As I meet new Unix hackers using Linux or Mac, sometimes I am surprised at how few Unix tricks they know. It is sometimes painful to watch developers perform manual tasks on the shell.
What follows are my recommendations on how to improve your Unix skills, with a little introduction as to why you should get each book. I have linked to each one of those books with my Amazon afiliates link, so feel free to click on those links liberally.
Here is the list of books that programmers using Unix should read. It will only take you a couple of days to read them, but you will easily increase your productivity by a whole order of magnitude.
The Unix Programming Environment by Kernighan and Pike is a must-read. Although this is a very old book and it does not cover the fancy new features in modern versions of Unix, no other book covers in such beauty the explanation of the shell quoting rules, expansion rules, shell functions and the redirection rules.
Every single thing you do in Unix will use the above in some form or shape, and until you commit those to memory you will be a tourist, and not a resident.
Then you will learn sed and basic awk, both tools that you will use on a daily basis once you become proficient. You do not have to ever be scared of sed or regular expressions anymore.
Save yourself the embarrassment, and avoid posting on the comments section jwz's quote on regular expressions. You are not jwz.
It will take you about a week of commuting by bus to read it.
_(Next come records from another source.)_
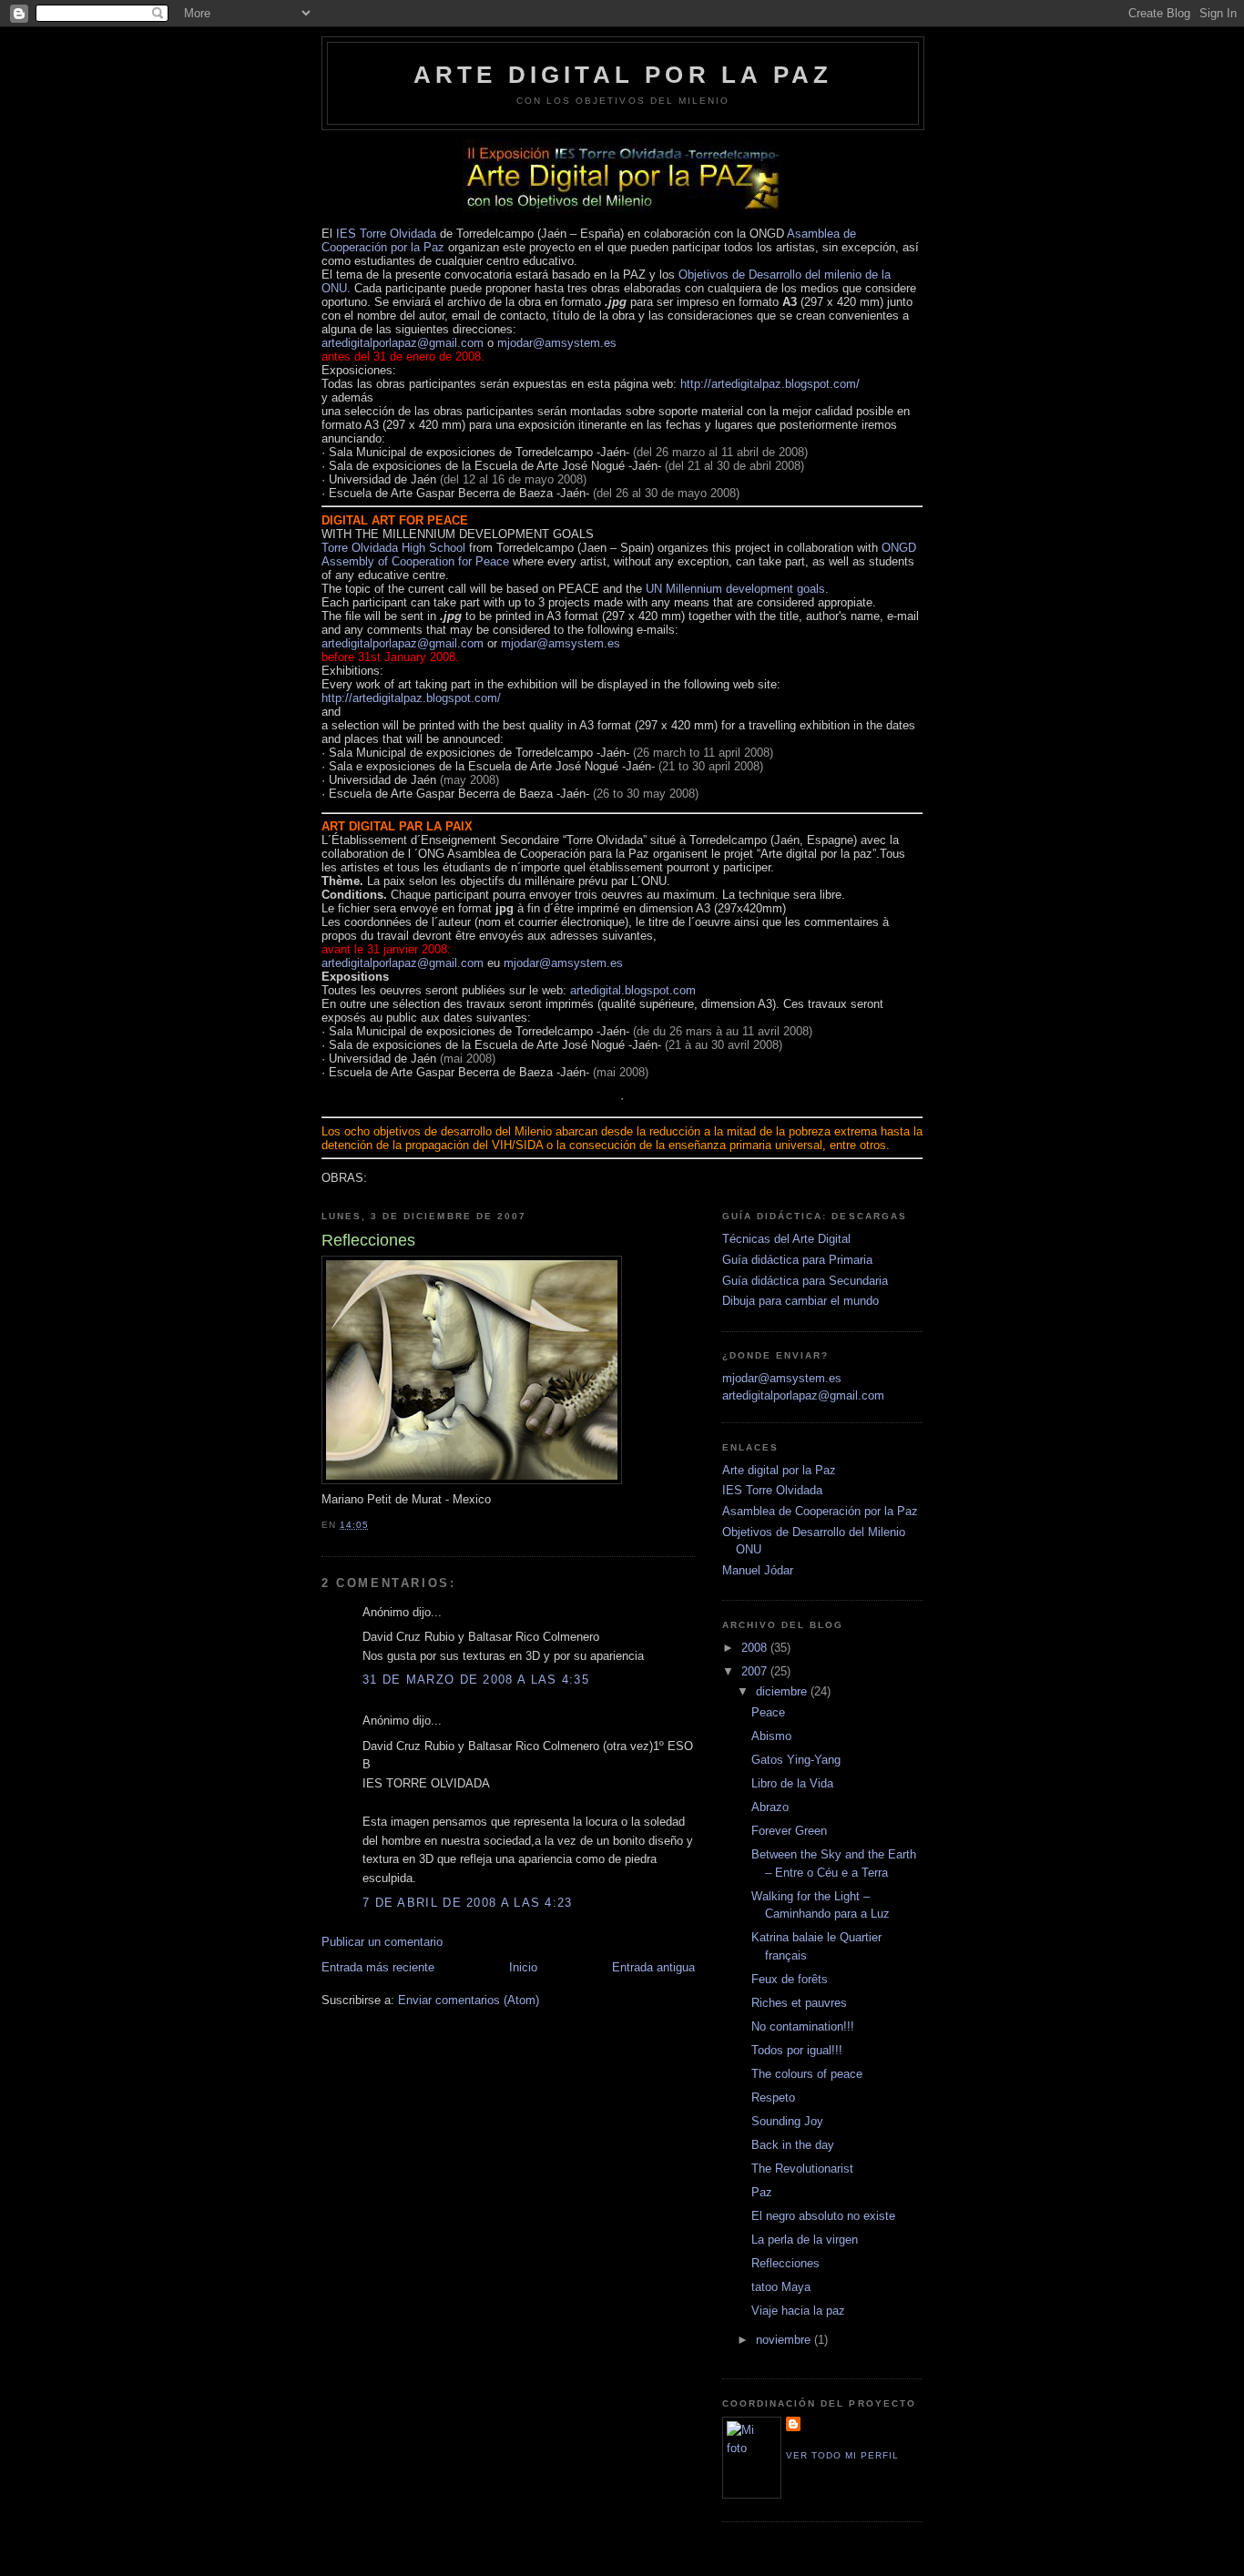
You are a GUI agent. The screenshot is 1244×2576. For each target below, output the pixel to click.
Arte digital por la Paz (779, 1470)
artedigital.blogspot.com (633, 990)
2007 (755, 1671)
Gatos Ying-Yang (796, 1760)
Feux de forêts (789, 1979)
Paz (761, 2192)
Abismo (771, 1736)
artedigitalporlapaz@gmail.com (402, 343)
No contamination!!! (802, 2026)
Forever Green (789, 1831)
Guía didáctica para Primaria (797, 1260)
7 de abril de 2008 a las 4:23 (467, 1902)
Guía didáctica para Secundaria (805, 1281)
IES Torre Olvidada (386, 233)
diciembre (783, 1691)
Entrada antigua (653, 1967)
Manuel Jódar (757, 1570)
You do not have to finish the book, you can skip over the second part.
While Kernighan's book is basic literacy, you need to develop your muscles and you need to do this fast and not buy a book so thick and so packed with ridiculous screenshots that you will never get past page 20.
Get UNIX for the Impatient. This book is fun, compact and is packed with goodies that will make you enjoy every minute in Unix.
Emacs has had a strong influence in Unix over the years. If you learn to use Emacs, you will automatically learn the hotkeys and keybindings in hundreds of applications in Unix.
The best place to learn Emacs is to launch Emacs and then press Control-h and then t. This is the online tutorial and it will take you about two hours to complete.
The knowledge that you will gain from Emacs will be useful for years to come. You will thank me. And you will offer to buy me a beer, which I will refuse because I rather have you buy me a freshly squeezed orange juice.
Learn to use the Midnight Commander.
The Midnight Commander blends the best of both worlds: GUI-esque file management with full access to the Unix console.
The Midnight Commander is a console application that shows 2 panels listing two different directories side-by-side and provides a command line that is fed directly to the Unix shell.
The basics are simple: use the arrow keys to move around, Control-S to do incremental searches over filenames, Control-t to tag or untag files and the F keys to perform copy, move or delete operations. Copy and Move default to copy to the other panel (which you can conveniently switch to by pressing the tab key).
There is no better way of keeping your file system organized than using my file manager.
If you can not quench your thirst for knowledge there is one last book that I will recommend. This is the atomic bomb of Unix knowledge.
Unix Power Tools is a compilation of tricks by some of the best Unix users that got compiled into a huge volume. This is a book of individual tricks, each about a page long, ideal to keep either on your bedside or in the restoom to pick a new trick every day.
At this point you might be thinking "I am awesome", "the world is my oyster" and "Avatar 3D was not such a bad movie".
But unless you touch-type, you are neither awesome, nor you are in a position to judge the qualities of the world as an oyster or any James Cameron movies.
You have to face the fact that not only you are a slow typist, you do look a little bit ridiculous. You are typing with two maybe three fingers on each hand and you move your head like a chicken as you alternate looking at your keyboard and looking at your screen.
Do humanity a favor and learn to touch type.
You can learn to touch type in about three weeks if you spend some two to three hours per day using Mavis Beacon Teaches Typing.
Mavis Beacon costs seventeen dollars ($17). Those seventeen dollars and the sixty three hours you will spend using it will do more to advance your carreer than the same sixty three hours spend reading editorials on Hacker News.
All of the books I list here have stood the test of time. They were written at a time when books were designed to last a lifetime.
Unlike most modern computer books, all of these were a pleasure to read.